EXERCISE PROMPT - Check every line below for the string "breadcrumb", and copy the lines that contain it.

[Stored data entries]
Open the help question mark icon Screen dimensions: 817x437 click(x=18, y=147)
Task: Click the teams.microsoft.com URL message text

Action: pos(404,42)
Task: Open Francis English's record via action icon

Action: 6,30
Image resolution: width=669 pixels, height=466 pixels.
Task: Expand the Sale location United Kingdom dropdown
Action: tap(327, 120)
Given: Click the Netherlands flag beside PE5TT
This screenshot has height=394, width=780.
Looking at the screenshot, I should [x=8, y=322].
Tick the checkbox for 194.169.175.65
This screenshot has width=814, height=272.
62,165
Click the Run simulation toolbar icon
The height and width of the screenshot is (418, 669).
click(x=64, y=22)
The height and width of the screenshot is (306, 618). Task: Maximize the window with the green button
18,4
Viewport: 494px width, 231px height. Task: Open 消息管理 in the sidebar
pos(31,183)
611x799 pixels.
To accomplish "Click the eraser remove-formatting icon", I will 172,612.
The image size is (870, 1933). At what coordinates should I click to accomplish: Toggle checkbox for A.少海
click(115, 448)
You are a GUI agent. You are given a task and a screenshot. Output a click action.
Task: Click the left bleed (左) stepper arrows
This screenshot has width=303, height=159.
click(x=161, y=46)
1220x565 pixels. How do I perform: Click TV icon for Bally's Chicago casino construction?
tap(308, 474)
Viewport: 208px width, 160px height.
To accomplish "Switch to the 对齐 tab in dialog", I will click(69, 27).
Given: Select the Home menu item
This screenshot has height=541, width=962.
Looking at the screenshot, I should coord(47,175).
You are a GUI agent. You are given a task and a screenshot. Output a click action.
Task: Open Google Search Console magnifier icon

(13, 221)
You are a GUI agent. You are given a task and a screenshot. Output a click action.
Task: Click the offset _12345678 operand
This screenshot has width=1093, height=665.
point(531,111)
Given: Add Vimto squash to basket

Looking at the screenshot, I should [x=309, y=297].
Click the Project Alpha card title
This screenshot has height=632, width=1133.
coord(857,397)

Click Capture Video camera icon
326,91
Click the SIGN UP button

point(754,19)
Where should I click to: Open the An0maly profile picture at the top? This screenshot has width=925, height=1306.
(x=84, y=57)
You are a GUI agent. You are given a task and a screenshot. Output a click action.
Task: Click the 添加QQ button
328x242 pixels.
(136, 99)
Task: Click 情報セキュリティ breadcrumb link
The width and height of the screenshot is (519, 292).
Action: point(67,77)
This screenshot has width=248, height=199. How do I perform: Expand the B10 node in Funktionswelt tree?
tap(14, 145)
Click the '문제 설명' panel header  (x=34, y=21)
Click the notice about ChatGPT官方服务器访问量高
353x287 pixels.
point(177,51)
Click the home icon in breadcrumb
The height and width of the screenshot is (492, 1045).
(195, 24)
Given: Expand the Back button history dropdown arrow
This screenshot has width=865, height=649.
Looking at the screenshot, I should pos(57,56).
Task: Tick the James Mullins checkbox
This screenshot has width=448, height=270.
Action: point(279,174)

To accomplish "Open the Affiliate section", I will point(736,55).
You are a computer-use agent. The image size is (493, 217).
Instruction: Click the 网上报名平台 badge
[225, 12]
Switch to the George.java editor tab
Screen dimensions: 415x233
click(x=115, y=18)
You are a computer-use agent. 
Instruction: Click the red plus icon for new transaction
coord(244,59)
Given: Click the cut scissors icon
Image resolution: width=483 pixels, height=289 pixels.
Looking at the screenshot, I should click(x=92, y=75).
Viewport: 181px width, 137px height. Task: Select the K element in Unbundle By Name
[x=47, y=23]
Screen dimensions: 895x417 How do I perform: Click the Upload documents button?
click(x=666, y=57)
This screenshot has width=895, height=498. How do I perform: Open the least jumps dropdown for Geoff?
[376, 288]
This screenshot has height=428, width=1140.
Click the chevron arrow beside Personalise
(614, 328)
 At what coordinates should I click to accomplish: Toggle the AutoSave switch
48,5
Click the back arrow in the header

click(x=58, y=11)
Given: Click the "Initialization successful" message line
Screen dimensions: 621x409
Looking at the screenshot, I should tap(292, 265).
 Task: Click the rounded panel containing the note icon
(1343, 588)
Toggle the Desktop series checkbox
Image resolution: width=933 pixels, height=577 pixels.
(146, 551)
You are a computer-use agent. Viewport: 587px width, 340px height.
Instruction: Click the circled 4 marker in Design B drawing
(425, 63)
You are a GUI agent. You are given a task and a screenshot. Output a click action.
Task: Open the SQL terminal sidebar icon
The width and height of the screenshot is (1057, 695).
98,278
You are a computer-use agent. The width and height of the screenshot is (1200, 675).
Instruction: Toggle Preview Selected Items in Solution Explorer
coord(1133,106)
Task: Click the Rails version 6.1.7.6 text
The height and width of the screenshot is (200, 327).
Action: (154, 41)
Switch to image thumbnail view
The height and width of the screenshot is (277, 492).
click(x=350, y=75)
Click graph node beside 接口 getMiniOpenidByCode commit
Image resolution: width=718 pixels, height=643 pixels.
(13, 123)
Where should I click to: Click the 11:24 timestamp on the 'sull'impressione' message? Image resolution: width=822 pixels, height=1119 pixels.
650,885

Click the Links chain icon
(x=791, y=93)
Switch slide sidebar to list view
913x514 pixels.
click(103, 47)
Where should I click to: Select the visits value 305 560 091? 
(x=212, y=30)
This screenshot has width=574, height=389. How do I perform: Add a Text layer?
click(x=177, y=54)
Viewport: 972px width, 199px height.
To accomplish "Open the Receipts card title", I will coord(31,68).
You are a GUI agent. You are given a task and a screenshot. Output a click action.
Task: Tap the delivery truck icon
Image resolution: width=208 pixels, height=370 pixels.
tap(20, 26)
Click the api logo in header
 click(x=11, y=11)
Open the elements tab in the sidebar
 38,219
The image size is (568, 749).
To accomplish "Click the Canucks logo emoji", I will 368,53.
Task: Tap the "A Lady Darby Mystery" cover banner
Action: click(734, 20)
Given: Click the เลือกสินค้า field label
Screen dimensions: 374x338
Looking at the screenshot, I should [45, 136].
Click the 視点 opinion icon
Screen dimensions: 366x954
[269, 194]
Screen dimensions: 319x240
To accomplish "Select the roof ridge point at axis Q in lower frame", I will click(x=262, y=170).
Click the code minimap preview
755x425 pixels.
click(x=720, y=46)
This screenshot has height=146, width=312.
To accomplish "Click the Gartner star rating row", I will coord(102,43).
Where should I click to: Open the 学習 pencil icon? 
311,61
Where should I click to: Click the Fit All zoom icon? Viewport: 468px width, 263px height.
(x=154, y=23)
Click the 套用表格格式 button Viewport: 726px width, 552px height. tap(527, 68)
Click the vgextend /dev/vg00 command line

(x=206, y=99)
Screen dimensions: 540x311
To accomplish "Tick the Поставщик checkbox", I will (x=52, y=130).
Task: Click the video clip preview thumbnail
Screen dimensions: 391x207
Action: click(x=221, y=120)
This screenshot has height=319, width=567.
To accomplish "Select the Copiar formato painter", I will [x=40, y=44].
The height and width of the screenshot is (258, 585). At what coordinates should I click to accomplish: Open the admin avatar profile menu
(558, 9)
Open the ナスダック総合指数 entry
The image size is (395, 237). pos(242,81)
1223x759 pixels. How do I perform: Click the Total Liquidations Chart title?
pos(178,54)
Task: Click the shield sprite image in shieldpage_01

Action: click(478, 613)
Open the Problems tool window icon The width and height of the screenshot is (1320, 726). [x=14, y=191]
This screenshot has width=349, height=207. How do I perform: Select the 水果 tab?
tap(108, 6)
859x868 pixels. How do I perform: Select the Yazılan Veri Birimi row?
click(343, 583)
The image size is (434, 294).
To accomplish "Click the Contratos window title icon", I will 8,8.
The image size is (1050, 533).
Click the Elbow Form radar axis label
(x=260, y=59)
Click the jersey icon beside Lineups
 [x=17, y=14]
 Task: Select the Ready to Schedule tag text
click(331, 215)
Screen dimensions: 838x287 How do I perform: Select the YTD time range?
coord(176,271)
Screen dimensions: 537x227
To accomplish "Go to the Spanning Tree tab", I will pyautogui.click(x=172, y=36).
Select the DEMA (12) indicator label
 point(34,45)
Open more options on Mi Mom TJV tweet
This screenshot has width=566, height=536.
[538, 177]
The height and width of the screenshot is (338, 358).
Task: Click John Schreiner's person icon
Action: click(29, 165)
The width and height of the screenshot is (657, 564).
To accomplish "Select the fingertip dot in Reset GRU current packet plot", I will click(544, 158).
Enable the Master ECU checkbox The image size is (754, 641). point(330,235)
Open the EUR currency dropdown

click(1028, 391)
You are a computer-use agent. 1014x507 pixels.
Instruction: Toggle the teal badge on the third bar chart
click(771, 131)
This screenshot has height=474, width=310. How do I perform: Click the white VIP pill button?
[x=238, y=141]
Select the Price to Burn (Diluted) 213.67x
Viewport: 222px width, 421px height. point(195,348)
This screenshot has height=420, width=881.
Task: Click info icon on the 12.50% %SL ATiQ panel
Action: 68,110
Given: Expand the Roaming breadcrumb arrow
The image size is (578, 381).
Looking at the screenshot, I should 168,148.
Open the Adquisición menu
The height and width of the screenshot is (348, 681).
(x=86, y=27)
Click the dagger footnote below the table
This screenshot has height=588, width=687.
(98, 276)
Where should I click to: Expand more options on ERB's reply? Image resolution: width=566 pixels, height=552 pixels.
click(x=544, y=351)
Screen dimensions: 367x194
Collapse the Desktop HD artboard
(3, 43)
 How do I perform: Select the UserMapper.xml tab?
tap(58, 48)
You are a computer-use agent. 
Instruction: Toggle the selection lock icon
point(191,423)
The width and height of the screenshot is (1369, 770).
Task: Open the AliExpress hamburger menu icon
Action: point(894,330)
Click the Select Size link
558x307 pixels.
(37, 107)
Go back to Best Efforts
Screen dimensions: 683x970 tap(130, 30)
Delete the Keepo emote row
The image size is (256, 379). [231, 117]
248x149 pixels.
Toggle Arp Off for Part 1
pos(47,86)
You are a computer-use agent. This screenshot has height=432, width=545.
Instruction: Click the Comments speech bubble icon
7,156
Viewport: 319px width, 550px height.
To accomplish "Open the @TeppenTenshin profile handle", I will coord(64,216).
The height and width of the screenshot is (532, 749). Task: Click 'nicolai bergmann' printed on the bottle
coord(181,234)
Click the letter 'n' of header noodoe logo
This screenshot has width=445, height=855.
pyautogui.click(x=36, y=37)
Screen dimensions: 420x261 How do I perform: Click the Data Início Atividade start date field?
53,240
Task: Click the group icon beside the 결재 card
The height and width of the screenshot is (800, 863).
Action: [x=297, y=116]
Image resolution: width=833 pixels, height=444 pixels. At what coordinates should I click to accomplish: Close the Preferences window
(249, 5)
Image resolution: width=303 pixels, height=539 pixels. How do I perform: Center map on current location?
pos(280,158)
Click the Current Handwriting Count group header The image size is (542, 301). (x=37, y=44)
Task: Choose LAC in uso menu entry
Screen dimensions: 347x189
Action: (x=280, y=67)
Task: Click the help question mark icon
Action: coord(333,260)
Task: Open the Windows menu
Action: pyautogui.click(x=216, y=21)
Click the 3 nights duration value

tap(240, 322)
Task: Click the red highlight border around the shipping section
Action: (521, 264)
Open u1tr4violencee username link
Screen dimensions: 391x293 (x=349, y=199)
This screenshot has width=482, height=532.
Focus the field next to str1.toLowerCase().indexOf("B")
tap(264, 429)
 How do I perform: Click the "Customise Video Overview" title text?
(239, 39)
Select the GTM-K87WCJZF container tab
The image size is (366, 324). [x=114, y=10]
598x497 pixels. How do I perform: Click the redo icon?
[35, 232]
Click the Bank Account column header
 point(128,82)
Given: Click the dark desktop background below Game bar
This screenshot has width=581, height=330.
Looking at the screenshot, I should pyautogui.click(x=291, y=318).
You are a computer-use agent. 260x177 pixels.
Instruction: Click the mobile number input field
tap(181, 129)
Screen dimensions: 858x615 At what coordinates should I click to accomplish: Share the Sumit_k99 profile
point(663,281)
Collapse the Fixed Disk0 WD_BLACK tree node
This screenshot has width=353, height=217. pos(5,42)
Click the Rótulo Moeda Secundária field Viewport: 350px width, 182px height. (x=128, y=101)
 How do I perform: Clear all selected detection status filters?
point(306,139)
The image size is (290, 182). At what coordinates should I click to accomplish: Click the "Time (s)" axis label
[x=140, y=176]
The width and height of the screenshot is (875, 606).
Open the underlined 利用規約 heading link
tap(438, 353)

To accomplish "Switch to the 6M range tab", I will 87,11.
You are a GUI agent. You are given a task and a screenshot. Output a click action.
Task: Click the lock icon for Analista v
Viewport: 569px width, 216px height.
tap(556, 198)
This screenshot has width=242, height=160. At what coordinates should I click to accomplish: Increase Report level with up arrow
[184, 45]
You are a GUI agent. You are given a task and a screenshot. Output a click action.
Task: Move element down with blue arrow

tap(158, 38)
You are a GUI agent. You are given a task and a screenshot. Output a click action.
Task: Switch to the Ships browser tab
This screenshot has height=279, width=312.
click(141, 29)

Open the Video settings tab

ANSWER TO THE PROBLEM -
Task: Click 情報セキュリティ breadcrumb link
Click the home icon in breadcrumb
Given: Expand the Roaming breadcrumb arrow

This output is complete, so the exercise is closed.